Available data -
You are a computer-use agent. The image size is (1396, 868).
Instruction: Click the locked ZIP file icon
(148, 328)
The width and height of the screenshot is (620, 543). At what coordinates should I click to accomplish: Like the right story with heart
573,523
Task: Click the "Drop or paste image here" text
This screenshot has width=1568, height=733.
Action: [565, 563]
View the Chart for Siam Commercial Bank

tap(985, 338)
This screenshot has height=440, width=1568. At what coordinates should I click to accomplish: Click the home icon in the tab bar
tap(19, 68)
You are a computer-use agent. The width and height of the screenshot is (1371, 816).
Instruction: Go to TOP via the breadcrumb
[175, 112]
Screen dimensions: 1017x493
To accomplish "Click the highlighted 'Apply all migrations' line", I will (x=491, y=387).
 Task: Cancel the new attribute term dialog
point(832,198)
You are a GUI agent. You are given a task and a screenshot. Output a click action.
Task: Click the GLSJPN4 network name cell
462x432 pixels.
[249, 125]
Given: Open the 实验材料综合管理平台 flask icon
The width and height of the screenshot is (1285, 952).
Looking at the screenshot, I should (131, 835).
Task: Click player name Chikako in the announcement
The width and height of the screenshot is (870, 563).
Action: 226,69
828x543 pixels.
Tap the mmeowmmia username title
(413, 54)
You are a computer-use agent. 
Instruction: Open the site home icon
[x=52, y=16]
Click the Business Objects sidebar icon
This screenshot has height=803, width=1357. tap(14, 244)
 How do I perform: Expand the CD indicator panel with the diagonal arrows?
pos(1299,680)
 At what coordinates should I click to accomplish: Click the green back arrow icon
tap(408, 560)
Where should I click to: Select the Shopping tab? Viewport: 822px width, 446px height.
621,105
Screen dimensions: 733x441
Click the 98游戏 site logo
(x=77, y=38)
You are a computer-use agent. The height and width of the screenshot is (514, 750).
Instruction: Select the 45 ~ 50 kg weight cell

Task requirements - Which lines run from the one containing "How do I perform: Expand" through the end of the material? Output them exactly.

Answer box -
 How do I perform: Expand the CD indicator panel with the diagonal arrows?
pos(1299,680)
 At what coordinates should I click to accomplish: Click the green back arrow icon
tap(408, 560)
Where should I click to: Select the Shopping tab? Viewport: 822px width, 446px height.
621,105
Screen dimensions: 733x441
Click the 98游戏 site logo
(x=77, y=38)
You are a computer-use agent. The height and width of the screenshot is (514, 750).
Instruction: Select the 45 ~ 50 kg weight cell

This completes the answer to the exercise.